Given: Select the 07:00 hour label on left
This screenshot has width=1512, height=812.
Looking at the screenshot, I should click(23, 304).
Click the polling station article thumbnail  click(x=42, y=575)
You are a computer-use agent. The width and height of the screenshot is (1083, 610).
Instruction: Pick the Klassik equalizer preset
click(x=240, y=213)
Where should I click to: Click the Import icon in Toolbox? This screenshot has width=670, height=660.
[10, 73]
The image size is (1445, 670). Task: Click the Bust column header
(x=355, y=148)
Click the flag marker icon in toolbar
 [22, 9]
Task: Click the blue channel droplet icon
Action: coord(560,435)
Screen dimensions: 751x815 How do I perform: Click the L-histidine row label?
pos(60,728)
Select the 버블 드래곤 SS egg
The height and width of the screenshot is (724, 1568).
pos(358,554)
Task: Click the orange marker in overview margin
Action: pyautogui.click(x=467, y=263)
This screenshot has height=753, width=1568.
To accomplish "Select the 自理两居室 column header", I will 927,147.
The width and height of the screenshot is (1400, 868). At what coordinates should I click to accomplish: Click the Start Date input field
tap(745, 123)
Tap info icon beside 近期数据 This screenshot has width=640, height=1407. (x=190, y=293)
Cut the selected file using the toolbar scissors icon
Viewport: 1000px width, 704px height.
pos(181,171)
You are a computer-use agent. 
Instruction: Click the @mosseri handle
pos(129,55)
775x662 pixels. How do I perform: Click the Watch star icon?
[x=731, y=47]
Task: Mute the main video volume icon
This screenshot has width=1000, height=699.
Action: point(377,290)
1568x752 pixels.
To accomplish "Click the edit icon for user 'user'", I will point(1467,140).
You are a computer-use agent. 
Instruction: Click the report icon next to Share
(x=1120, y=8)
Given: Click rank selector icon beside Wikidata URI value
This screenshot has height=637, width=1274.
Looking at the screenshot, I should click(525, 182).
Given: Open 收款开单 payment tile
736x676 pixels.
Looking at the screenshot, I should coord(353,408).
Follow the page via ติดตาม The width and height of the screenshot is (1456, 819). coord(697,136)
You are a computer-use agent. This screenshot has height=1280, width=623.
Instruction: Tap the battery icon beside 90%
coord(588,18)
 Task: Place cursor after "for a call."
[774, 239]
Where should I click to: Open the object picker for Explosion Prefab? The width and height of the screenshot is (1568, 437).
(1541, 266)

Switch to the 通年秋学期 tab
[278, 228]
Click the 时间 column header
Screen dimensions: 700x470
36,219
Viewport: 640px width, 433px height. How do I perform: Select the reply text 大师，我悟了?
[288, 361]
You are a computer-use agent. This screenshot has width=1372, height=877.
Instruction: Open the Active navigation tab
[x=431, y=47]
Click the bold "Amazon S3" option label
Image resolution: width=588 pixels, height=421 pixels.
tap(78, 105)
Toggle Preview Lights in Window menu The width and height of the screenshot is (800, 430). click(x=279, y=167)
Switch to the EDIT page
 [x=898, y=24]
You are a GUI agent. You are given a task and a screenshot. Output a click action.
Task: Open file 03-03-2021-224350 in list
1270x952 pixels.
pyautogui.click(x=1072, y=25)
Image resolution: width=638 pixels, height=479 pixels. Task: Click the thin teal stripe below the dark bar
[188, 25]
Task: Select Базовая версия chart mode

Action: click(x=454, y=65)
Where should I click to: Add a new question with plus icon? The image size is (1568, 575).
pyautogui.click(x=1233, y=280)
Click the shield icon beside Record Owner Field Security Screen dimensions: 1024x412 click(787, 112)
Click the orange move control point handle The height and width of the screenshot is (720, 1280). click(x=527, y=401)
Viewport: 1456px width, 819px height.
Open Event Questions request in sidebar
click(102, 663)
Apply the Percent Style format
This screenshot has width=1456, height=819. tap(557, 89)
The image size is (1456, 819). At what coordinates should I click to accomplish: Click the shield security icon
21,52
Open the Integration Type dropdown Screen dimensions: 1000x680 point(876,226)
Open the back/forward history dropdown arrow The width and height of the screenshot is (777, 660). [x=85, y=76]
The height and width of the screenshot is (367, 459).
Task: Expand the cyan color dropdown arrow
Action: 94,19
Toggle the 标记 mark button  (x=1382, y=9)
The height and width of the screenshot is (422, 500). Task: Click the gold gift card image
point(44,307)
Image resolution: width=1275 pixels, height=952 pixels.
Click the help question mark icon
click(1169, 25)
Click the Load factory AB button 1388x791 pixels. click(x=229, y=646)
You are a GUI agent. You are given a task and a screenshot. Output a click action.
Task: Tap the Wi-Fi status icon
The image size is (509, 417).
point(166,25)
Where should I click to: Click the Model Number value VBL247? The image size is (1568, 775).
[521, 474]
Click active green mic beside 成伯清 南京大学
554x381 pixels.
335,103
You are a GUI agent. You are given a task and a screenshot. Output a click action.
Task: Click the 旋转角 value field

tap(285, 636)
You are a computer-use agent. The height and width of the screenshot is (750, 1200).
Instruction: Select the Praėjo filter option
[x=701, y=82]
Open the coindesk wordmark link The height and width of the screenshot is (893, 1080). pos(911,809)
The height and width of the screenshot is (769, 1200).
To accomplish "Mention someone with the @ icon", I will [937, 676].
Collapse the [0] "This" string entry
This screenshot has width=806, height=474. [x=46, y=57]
------------------------------------------------
Please recast every line of the listing above as a Markdown table with the columns Row and Line, numbering the lines in order and leaving out blank lines.

SOLUTION TO THE PROBLEM:
| Row | Line |
|---|---|
| 1 | Given: Select the 07:00 hour label on left |
| 2 | This screenshot has width=1512, height=812. |
| 3 | Looking at the screenshot, I should click(23, 304). |
| 4 | Click the polling station article thumbnail  click(x=42, y=575) |
| 5 | You are a computer-use agent. The width and height of the screenshot is (1083, 610). |
| 6 | Instruction: Pick the Klassik equalizer preset |
| 7 | click(x=240, y=213) |
| 8 | Where should I click to: Click the Import icon in Toolbox? This screenshot has width=670, height=660. |
| 9 | [10, 73] |
| 10 | The image size is (1445, 670). Task: Click the Bust column header |
| 11 | (x=355, y=148) |
| 12 | Click the flag marker icon in toolbar |
| 13 |  [22, 9] |
| 14 | Task: Click the blue channel droplet icon |
| 15 | Action: coord(560,435) |
| 16 | Screen dimensions: 751x815 How do I perform: Click the L-histidine row label? |
| 17 | pos(60,728) |
| 18 | Select the 버블 드래곤 SS egg |
| 19 | The height and width of the screenshot is (724, 1568). |
| 20 | pos(358,554) |
| 21 | Task: Click the orange marker in overview margin |
| 22 | Action: pyautogui.click(x=467, y=263) |
| 23 | This screenshot has height=753, width=1568. |
| 24 | To accomplish "Select the 自理两居室 column header", I will 927,147. |
| 25 | The width and height of the screenshot is (1400, 868). At what coordinates should I click to accomplish: Click the Start Date input field |
| 26 | tap(745, 123) |
| 27 | Tap info icon beside 近期数据 This screenshot has width=640, height=1407. (x=190, y=293) |
| 28 | Cut the selected file using the toolbar scissors icon |
| 29 | Viewport: 1000px width, 704px height. |
| 30 | pos(181,171) |
| 31 | You are a computer-use agent.  |
| 32 | Instruction: Click the @mosseri handle |
| 33 | pos(129,55) |
| 34 | 775x662 pixels. How do I perform: Click the Watch star icon? |
| 35 | [x=731, y=47] |
| 36 | Task: Mute the main video volume icon |
| 37 | This screenshot has width=1000, height=699. |
| 38 | Action: point(377,290) |
| 39 | 1568x752 pixels. |
| 40 | To accomplish "Click the edit icon for user 'user'", I will point(1467,140). |
| 41 | You are a computer-use agent.  |
| 42 | Instruction: Click the report icon next to Share |
| 43 | (x=1120, y=8) |
| 44 | Given: Click rank selector icon beside Wikidata URI value |
| 45 | This screenshot has height=637, width=1274. |
| 46 | Looking at the screenshot, I should click(525, 182). |
| 47 | Given: Open 收款开单 payment tile |
| 48 | 736x676 pixels. |
| 49 | Looking at the screenshot, I should coord(353,408). |
| 50 | Follow the page via ติดตาม The width and height of the screenshot is (1456, 819). coord(697,136) |
| 51 | You are a computer-use agent. This screenshot has height=1280, width=623. |
| 52 | Instruction: Tap the battery icon beside 90% |
| 53 | coord(588,18) |
| 54 |  Task: Place cursor after "for a call." |
| 55 | [774, 239] |
| 56 | Where should I click to: Open the object picker for Explosion Prefab? The width and height of the screenshot is (1568, 437). |
| 57 | (1541, 266) |
| 58 | Switch to the 通年秋学期 tab |
| 59 | [278, 228] |
| 60 | Click the 时间 column header |
| 61 | Screen dimensions: 700x470 |
| 62 | 36,219 |
| 63 | Viewport: 640px width, 433px height. How do I perform: Select the reply text 大师，我悟了? |
| 64 | [288, 361] |
| 65 | You are a computer-use agent. This screenshot has width=1372, height=877. |
| 66 | Instruction: Open the Active navigation tab |
| 67 | [x=431, y=47] |
| 68 | Click the bold "Amazon S3" option label |
| 69 | Image resolution: width=588 pixels, height=421 pixels. |
| 70 | tap(78, 105) |
| 71 | Toggle Preview Lights in Window menu The width and height of the screenshot is (800, 430). click(x=279, y=167) |
| 72 | Switch to the EDIT page |
| 73 |  [x=898, y=24] |
| 74 | You are a GUI agent. You are given a task and a screenshot. Output a click action. |
| 75 | Task: Open file 03-03-2021-224350 in list |
| 76 | 1270x952 pixels. |
| 77 | pyautogui.click(x=1072, y=25) |
| 78 | Image resolution: width=638 pixels, height=479 pixels. Task: Click the thin teal stripe below the dark bar |
| 79 | [188, 25] |
| 80 | Task: Select Базовая версия chart mode |
| 81 | Action: click(x=454, y=65) |
| 82 | Where should I click to: Add a new question with plus icon? The image size is (1568, 575). |
| 83 | pyautogui.click(x=1233, y=280) |
| 84 | Click the shield icon beside Record Owner Field Security Screen dimensions: 1024x412 click(787, 112) |
| 85 | Click the orange move control point handle The height and width of the screenshot is (720, 1280). click(x=527, y=401) |
| 86 | Viewport: 1456px width, 819px height. |
| 87 | Open Event Questions request in sidebar |
| 88 | click(102, 663) |
| 89 | Apply the Percent Style format |
| 90 | This screenshot has width=1456, height=819. tap(557, 89) |
| 91 | The image size is (1456, 819). At what coordinates should I click to accomplish: Click the shield security icon |
| 92 | 21,52 |
| 93 | Open the Integration Type dropdown Screen dimensions: 1000x680 point(876,226) |
| 94 | Open the back/forward history dropdown arrow The width and height of the screenshot is (777, 660). [x=85, y=76] |
| 95 | The height and width of the screenshot is (367, 459). |
| 96 | Task: Expand the cyan color dropdown arrow |
| 97 | Action: 94,19 |
| 98 | Toggle the 标记 mark button  (x=1382, y=9) |
| 99 | The height and width of the screenshot is (422, 500). Task: Click the gold gift card image |
| 100 | point(44,307) |
| 101 | Image resolution: width=1275 pixels, height=952 pixels. |
| 102 | Click the help question mark icon |
| 103 | click(1169, 25) |
| 104 | Click the Load factory AB button 1388x791 pixels. click(x=229, y=646) |
| 105 | You are a GUI agent. You are given a task and a screenshot. Output a click action. |
| 106 | Task: Tap the Wi-Fi status icon |
| 107 | The image size is (509, 417). |
| 108 | point(166,25) |
| 109 | Where should I click to: Click the Model Number value VBL247? The image size is (1568, 775). |
| 110 | [521, 474] |
| 111 | Click active green mic beside 成伯清 南京大学 |
| 112 | 554x381 pixels. |
| 113 | 335,103 |
| 114 | You are a GUI agent. You are given a task and a screenshot. Output a click action. |
| 115 | Task: Click the 旋转角 value field |
| 116 | tap(285, 636) |
| 117 | You are a computer-use agent. The height and width of the screenshot is (750, 1200). |
| 118 | Instruction: Select the Praėjo filter option |
| 119 | [x=701, y=82] |
| 120 | Open the coindesk wordmark link The height and width of the screenshot is (893, 1080). pos(911,809) |
| 121 | The height and width of the screenshot is (769, 1200). |
| 122 | To accomplish "Mention someone with the @ icon", I will [937, 676]. |
| 123 | Collapse the [0] "This" string entry |
| 124 | This screenshot has width=806, height=474. [x=46, y=57] |